2 Things To Look for When Buying Vintage
As the saying goes, “Finders, keepers.” But when it comes to antique, vintage and pre-owned furniture, how can you tell if your find is worth keeping? Here are a few tips from experts on the little details that can be charming – and those that are deal-breakers.
The first thing to check out is what kind of climate the furniture has been stored in. “If it’s been sitting in a musty basement, the wood could be moldy,” says Phil Santoro, general manager of Blue Lamb Furnishings in the Boston area. “Some people store older furniture in a basement, and in a wet basement it soaks into the wood a little bit and it could warp.”

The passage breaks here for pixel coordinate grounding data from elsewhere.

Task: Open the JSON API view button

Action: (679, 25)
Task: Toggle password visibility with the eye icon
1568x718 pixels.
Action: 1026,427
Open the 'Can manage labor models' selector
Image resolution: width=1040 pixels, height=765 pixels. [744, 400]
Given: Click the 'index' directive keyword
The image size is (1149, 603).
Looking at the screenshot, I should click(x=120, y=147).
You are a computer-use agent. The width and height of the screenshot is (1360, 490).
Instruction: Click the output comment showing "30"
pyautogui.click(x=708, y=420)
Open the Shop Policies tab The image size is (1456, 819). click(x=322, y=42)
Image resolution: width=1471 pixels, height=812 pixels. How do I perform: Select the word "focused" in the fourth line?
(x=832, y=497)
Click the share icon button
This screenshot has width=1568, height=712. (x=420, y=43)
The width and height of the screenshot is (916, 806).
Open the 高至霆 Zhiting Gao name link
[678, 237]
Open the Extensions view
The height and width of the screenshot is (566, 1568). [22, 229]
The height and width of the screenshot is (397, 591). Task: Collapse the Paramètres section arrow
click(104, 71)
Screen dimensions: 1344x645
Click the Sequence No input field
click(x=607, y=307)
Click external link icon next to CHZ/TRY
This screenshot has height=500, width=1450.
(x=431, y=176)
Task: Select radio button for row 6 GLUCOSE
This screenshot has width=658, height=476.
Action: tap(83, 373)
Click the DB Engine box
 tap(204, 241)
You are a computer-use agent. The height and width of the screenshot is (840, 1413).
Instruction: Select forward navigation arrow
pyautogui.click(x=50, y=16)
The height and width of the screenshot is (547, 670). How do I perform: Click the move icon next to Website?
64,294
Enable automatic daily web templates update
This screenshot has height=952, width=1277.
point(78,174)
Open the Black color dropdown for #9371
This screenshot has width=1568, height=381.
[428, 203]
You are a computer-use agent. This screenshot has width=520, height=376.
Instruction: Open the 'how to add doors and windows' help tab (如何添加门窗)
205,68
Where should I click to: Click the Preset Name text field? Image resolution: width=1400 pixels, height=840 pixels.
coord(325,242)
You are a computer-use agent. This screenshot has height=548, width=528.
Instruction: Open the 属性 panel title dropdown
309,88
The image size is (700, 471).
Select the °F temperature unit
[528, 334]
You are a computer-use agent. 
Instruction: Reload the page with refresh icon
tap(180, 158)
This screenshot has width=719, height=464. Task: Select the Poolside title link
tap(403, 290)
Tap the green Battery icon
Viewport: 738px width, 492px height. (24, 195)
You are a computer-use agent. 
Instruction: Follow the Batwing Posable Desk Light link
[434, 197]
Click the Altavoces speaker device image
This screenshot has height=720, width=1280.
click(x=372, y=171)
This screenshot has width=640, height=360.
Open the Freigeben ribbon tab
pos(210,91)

Warped wood is a no-go, but smaller defects can be overlooked.
“So much can be restored and repaired,” says Jennifer Sams, owner of vintage and modern furniture shop City Issue in Atlanta. “[With] shaky legs, usually legs are going to be solid wood, and maybe somebody over the years just slid the dresser and made it come loose. A lot of times it’s a matter of getting under the piece and seeing if all the screws are there.” This is especially true of items like dining room chairs, Sams says, where glue tends to dry rot over the years. Gently removing the legs and regluing will make them good as new.
Be on the lookout for dovetail joints and functioning drawers, too, which are important features of a quality piece. Original hardware in good condition will also drive up the value. The importance of the furniture’s finish depends on your preferences. Chipped paint is a bonus if you’re going for shabby chic, but beware of damaged veneer or plywood if you’re looking for a pristine piece of mid-century modern, for example.
“If you are intending on painting it, you can overlook the laminate and smaller things like chips, and even for the hardware, putting on your own hardware is a very fun thing to do,” Santoro says.
And if the furniture was made well to begin with, a bit of care will ensure it’s well worth the investment.
“There's certain minor things like repairing legs or re-gluing them, resecuring them, but otherwise there’s no reason it shouldn’t last its lifetime once again,” Sams says.